CATCH: A Controllable Theme Detection Framework with Contextualized Clustering and Hierarchical Generation
This work addresses theme detection for dialogue systems, but it appears incremental as it builds on existing methods with improvements in handling sparse utterances and user preferences.
The paper tackled the problem of theme detection in user-centric dialogue systems, which requires identifying latent topics without predefined schemas while ensuring cross-dialogue consistency and personalization, and achieved effective results in theme clustering and topic generation quality on the DSTC-12 benchmark.

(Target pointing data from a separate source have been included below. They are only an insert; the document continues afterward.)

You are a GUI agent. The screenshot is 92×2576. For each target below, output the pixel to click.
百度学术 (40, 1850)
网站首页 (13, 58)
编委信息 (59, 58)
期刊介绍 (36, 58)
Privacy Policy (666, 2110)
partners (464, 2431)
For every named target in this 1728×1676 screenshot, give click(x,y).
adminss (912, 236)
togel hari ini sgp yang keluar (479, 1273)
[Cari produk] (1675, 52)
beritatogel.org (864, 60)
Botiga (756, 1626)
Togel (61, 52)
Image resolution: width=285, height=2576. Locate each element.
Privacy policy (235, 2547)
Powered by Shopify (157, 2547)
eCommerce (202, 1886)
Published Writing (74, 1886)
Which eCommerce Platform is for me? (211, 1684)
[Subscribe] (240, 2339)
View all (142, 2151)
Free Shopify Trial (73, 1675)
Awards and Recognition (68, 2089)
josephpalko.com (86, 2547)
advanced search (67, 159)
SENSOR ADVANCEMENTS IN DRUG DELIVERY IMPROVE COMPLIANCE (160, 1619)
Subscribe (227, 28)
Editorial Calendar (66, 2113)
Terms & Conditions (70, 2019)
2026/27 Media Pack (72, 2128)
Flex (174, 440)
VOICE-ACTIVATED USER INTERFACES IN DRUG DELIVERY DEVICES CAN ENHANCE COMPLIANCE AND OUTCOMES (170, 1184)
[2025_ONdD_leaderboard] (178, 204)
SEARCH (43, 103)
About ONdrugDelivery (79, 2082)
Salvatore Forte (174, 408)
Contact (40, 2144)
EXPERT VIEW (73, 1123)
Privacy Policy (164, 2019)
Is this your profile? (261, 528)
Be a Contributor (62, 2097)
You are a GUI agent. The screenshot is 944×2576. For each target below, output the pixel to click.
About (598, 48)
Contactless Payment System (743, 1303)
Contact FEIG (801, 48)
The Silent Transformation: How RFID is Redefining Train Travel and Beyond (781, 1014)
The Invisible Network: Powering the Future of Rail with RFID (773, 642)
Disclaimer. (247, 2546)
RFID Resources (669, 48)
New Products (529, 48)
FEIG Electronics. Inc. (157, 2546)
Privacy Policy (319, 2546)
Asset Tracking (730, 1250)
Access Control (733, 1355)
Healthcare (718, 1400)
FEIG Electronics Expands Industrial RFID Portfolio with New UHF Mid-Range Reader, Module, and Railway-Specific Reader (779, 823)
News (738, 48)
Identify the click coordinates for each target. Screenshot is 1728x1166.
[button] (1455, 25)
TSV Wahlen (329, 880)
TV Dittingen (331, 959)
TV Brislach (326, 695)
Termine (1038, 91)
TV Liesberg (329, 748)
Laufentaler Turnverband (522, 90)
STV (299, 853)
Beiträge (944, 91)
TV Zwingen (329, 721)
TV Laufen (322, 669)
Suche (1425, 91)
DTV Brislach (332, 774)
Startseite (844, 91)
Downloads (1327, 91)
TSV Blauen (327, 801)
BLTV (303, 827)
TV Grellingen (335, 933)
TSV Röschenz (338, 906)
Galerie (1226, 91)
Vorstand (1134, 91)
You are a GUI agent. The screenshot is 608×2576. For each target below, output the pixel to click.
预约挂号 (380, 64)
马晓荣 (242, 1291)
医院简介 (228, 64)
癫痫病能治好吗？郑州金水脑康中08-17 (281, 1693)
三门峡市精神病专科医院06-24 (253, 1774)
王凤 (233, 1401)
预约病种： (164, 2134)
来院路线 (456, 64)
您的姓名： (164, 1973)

Theme detection is a fundamental task in user-centric dialogue systems, aiming to identify the latent topic of each utterance without relying on predefined schemas. Unlike intent induction, which operates within fixed label spaces, theme detection requires cross-dialogue consistency and alignment with personalized user preferences, posing significant challenges. Existing methods often struggle with sparse, short utterances for accurate topic representation and fail to capture user-level thematic preferences across dialogues. To address these challenges, we propose CATCH (Controllable Theme Detection with Contextualized Clustering and Hierarchical Generation), a unified framework that integrates three core components: (1) context-aware topic representation, which enriches utterance-level semantics using surrounding topic segments; (2) preference-guided topic clustering, which jointly models semantic proximity and personalized feedback to align themes across dialogue; and (3) a hierarchical theme generation mechanism designed to suppress noise and produce robust, coherent topic labels. Experiments on a multi-domain customer dialogue benchmark (DSTC-12) demonstrate the effectiveness of CATCH with 8B LLM in both theme clustering and topic generation quality.